Cereals are something we all like to eat for breakfast. They’re considered to be very healthy as they contain an abundance of nutrients that we need in order to have optimal health. But, the cereals we can buy everywhere contain plenty of sugar, different additives, artificial colors and many other compounds that can affect our health negatively. One amazing alternative is a bowl of oatmeal.
Oats are a great option for breakfast because they are full of minerals, antioxidants, fiber and vitamins. These are all important for optimal health. 1 portion of oats contains 66% of carbs, below 120 calories, only 6% of fat and 11% of fiber. Oats are also full of starch and protein.
Every nutrient has a beneficial effect on our health:
Oats contain carbohydrates that have a slower release in our bloodstream than other foods. They are mostly starch, but the others are fiber which differ from those inside grains. Oats contain 3 types of starch: resistant, slowly digested and rapidly digested.

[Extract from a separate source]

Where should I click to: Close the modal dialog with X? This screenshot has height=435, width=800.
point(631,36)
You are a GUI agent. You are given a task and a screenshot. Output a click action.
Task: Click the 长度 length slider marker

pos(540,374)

Oats are full of insoluble fiber like beta glucan and soluble fiber. The insoluble type is abundant in health benefits: it regulates your blood sugar levels, decreases your cholesterol, but also stimulates the releasing of bile. If you consume these regularly, you’ll decrease the risk of heart problems and you’ll be satiated for a longer period of time.

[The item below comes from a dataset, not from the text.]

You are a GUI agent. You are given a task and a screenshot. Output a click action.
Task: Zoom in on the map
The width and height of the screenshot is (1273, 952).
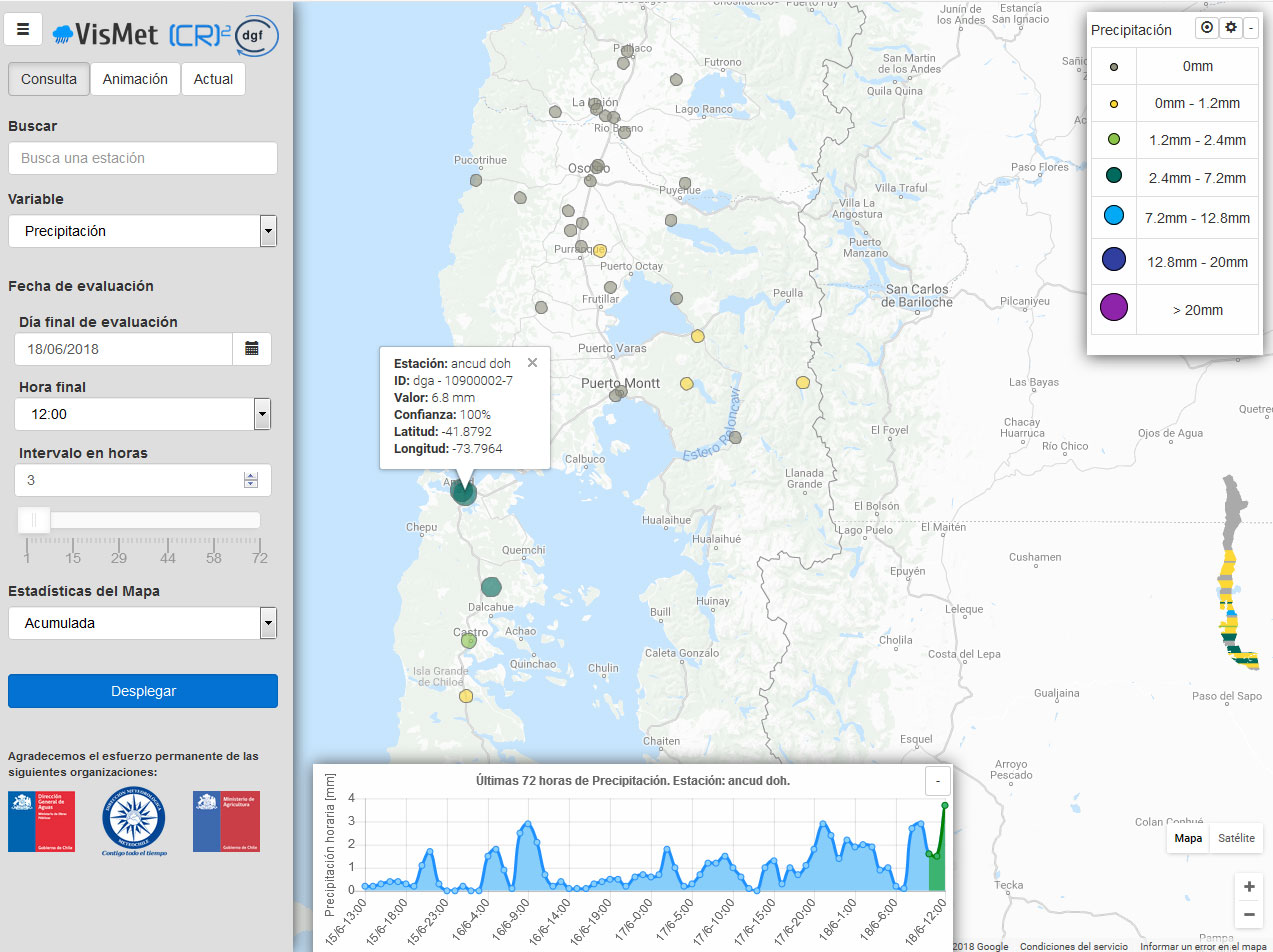[1248, 887]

Oats contain protein which keeps you full longer and feeds your muscles. It is of very high quality and isn’t similar to the one in other types of food.
Oats are fuller in fat than other grains. They are mostly polyunsaturated fatty acids that are amazing for your heart health.
Don’t use instant oats. Choose rolled or steel-cut oats. You only need 1 small bowl to keep you satiated until a big meal. You can combine the oats with nuts, honey, coconut, seeds, nut butter and fruit.
In case you have Celiac disease or you’re gluten intolerant, make sure you avoid oats or try to find the one that’s gluten-free!